- _SELECTED EXCERPT_:
%%
# Java Array Exercises: Sort a given binary array in linear times

## Java Array: Exercise-56 with Solution

Write a Java program to sort a given binary array in linear times.

From Wikipedia,

Linear time: An algorithm is said to take linear time, or O(n) time, if its time complexity is O(n). Informally, this means that the running time increases at most linearly with the size of the input. More precisely, this means that there is a constant c such that the running time is at most cn for every input of size n. For example, a procedure that adds up all elements of a list requires time proportional to the length of the list, if the adding time is constant, or, at least, bounded by a constant.
%%
- _DATA BLOCK_:
%%
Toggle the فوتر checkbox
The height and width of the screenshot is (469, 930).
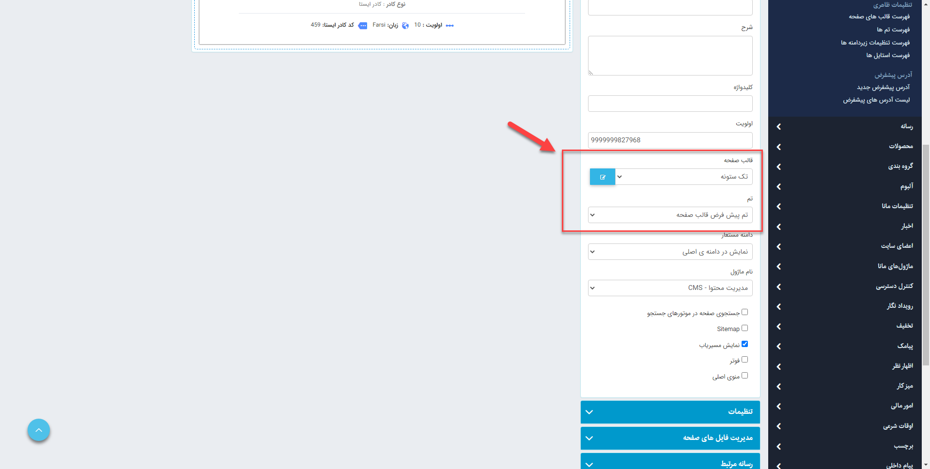click(744, 360)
%%
- _EXERCISE TASK_: Continue the Java exercise on sorting a binary array in linear time, starting right after its last sentence.

- _RESULT BELOW_:
Linear time is the best possible time complexity in situations where the algorithm has to sequentially read its entire input. Therefore, much research has been invested into discovering algorithms exhibiting linear time or, at least, nearly linear time. This research includes both software and hardware methods. There are several hardware technologies which exploit parallelism to provide this. An example is content-addressable memory. This concept of linear time is used in string matching algorithms such as the Boyer–Moore algorithm and Ukkonen's algorithm.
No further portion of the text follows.